Updated: Jan 18
Thailand has long been established as one the premier tourist destinations worldwide, with a rich and vibrant history and colourful culture that appeals to all. Visitors are welcomed with a wide array of activities to immerse themselves in, be it relaxing on the stunning beaches, snorkelling or diving in the crystal-clear ocean waters, trekking through picturesque mountains, indulging in the sumptuous cuisine or pampering in a 5-star spa resort. All served with the inimitable Thai hospitality that gave the country its moniker of “Land of Smiles”.
Phuket has very much been the jewel in Thailand’s crown for several decades, welcoming millions of tourists each year from all over the globe. In 2019, the tropical island paradise was voted 14th in Mastercard’s list of “Global Destination Cities Index” (Bangkok was ranked first). It has something for everyone and has become an increasingly popular destination for young and old alike.
Beautiful beaches, outdoor activities galore, five-star international resorts and charming boutique hideways, bustling markets and festivals, magnificent and curious wildlife, delicious food and extensive entertainment options, Phuket literally has it all.
That was until the COVID-19 coronavirus pandemic struck early last year.
As most countries closed their borders and denied inbound and outbound international travel, the tourist numbers into Phuket dried up completely. Thailand itself closed its borders and implemented a range of rules and restrictions aimed at combating both the importation and subsequent spread of the disease. The tourism industry which Thailand is so dependent on was left decimated, something experienced no more rudely than in Phuket where it annually accounts for 90% of the island’s revenue.
In Phuket, local district lockdowns were implemented, schools were closed and all entertainment venues including bars, pubs, clubs, restaurants, massage parlours, cinemas, and sporting venues were shuttered for extended periods of time. The once bustling nightlife hub of Patong very quickly became a ghost town as did all other popular spots which were previously habitually populated by international guests.
With little support from the government, people suffered in a big way. Many who had lost their jobs and therefore their income stream decided to return to their home provinces, prompting a mass exodus from the island. It is estimated in May 2020 alone that over 40,000 people departed, approximately 8% of the island’s total population.
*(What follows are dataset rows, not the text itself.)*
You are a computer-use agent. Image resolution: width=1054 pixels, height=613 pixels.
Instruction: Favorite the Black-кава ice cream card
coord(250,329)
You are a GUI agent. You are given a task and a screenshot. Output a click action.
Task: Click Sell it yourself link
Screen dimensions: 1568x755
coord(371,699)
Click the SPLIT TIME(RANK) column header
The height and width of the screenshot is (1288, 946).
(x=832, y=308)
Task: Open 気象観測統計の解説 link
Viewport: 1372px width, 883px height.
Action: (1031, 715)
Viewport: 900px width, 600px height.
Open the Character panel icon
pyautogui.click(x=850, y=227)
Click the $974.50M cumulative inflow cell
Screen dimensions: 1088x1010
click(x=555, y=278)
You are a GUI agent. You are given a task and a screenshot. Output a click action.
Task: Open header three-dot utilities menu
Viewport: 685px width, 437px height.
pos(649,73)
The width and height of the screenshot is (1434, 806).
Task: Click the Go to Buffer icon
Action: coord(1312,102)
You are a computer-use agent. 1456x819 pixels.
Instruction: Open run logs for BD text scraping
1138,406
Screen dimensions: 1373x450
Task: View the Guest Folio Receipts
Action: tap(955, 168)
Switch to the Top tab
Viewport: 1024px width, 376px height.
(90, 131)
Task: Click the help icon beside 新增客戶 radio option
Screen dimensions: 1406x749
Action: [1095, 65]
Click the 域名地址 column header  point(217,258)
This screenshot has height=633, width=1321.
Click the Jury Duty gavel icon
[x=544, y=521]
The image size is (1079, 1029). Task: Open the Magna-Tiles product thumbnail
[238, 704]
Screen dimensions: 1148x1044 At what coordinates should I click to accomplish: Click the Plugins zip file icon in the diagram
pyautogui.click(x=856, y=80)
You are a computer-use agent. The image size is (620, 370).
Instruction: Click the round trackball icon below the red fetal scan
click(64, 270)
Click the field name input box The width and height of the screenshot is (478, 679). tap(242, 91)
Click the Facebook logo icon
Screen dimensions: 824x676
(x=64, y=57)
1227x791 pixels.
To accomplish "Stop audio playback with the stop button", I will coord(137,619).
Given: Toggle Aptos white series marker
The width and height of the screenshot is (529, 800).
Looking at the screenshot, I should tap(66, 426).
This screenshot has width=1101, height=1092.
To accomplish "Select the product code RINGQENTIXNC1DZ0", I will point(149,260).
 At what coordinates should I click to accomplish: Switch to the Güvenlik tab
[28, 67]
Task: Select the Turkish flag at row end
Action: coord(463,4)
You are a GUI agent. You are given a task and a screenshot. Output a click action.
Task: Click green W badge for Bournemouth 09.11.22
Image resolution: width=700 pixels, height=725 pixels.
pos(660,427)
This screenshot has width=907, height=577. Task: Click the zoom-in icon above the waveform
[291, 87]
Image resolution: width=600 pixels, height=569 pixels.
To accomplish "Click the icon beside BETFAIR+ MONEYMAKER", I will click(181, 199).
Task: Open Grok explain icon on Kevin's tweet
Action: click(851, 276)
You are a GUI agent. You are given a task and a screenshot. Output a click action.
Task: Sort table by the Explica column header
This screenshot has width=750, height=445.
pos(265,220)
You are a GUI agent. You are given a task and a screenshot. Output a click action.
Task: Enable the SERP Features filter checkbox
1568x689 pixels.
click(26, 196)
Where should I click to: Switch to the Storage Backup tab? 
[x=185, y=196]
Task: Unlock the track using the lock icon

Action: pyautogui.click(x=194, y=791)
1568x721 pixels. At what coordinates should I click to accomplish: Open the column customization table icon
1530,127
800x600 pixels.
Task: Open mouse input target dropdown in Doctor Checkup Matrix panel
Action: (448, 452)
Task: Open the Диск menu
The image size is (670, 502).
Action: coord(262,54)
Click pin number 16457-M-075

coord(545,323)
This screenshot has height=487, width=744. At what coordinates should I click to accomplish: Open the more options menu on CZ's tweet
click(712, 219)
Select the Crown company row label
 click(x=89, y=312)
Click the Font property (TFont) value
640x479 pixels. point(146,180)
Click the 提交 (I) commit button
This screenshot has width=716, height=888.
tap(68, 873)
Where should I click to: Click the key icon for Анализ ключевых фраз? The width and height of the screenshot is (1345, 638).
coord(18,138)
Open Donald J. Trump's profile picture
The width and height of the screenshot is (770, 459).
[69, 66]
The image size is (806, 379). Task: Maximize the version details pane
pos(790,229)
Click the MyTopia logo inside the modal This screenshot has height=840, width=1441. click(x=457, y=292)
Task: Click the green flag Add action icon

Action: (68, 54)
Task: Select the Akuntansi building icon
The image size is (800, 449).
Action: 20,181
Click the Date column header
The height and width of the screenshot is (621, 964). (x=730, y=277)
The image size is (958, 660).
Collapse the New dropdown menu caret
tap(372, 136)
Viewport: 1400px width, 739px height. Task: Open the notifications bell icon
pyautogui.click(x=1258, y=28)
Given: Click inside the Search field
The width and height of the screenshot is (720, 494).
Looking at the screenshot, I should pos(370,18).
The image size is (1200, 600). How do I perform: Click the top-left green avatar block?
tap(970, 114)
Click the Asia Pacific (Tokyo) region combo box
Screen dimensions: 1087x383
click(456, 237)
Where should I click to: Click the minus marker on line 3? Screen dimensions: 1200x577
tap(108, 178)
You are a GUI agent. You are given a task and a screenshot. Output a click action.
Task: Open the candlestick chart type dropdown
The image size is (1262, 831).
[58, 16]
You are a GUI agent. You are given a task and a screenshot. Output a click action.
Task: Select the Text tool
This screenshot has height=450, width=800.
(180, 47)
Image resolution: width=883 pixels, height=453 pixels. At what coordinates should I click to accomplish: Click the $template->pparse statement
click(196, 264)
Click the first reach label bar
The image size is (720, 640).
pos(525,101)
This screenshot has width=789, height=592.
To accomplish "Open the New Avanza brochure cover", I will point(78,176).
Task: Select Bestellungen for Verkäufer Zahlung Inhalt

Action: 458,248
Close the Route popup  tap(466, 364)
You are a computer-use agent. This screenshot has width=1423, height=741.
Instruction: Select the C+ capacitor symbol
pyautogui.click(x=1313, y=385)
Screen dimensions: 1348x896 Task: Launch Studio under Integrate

Businesses were closing in every direction you turned. Life savings were ravaged if not completely depleted. People were struggling for food and bare essentials prompting a host of charity projects, largely initiated and driven by the expatriate community, that sought to raise funds to acquire basic goods and food that were then distributed among local villages. Most tragically, suicide rates increased dramatically with a unnerving number of people pushed beyond despair.
The central government in Bangkok came under heavy criticism with many claiming they bumbled their way from one haphazard policy to the next, dumbfounding many with what was perceived to be poorly thought-out and ill-advised decisions. Even more perplexing was the penchant to constantly reverse these decisions with the continual flip-flopping leaving baffled.
The policy on vaccine acquisition and distribution was equally criticised as limited doses of the much-maligned Chinese-manufactured SinoVac were eventually secured, then the British-Swedish AstraZeneca vaccine, and both offered as a solution although the quantity was not there, not to mention the quality or the option of choice for people.
At time of writing, approximately 10% of the national population of 66 million had been vaccinated. In Phuket it was decided 70% of the resident population needed to be vaccinated in order to achieve herd immunity against at least the initial strain of the virus, which equated to 466,587 people. At time of press, this number had not been achieved.
Amongst all the confusion, Phuket was pinpointed as a priority destination in the process of reopening the country to international tourists and the “Phuket Sandbox” scheme was born.
Phuket would lead the way for the rest of the nation by allowing visitors from “low- or medium-risk” countries to enter the province without any need for quarantine. It would be a gradual process to test the waters that, if successful, would be emulated across the rest of the country as the government strived towards a national reopening date of October 1st.
However, there would be a shopping list of conditions any visitor coming in would need to comply with. First and foremost this includes proof of being fully vaccinated and being able to produce receipt of a negative COVID test not more than 72 hours prior to arrival.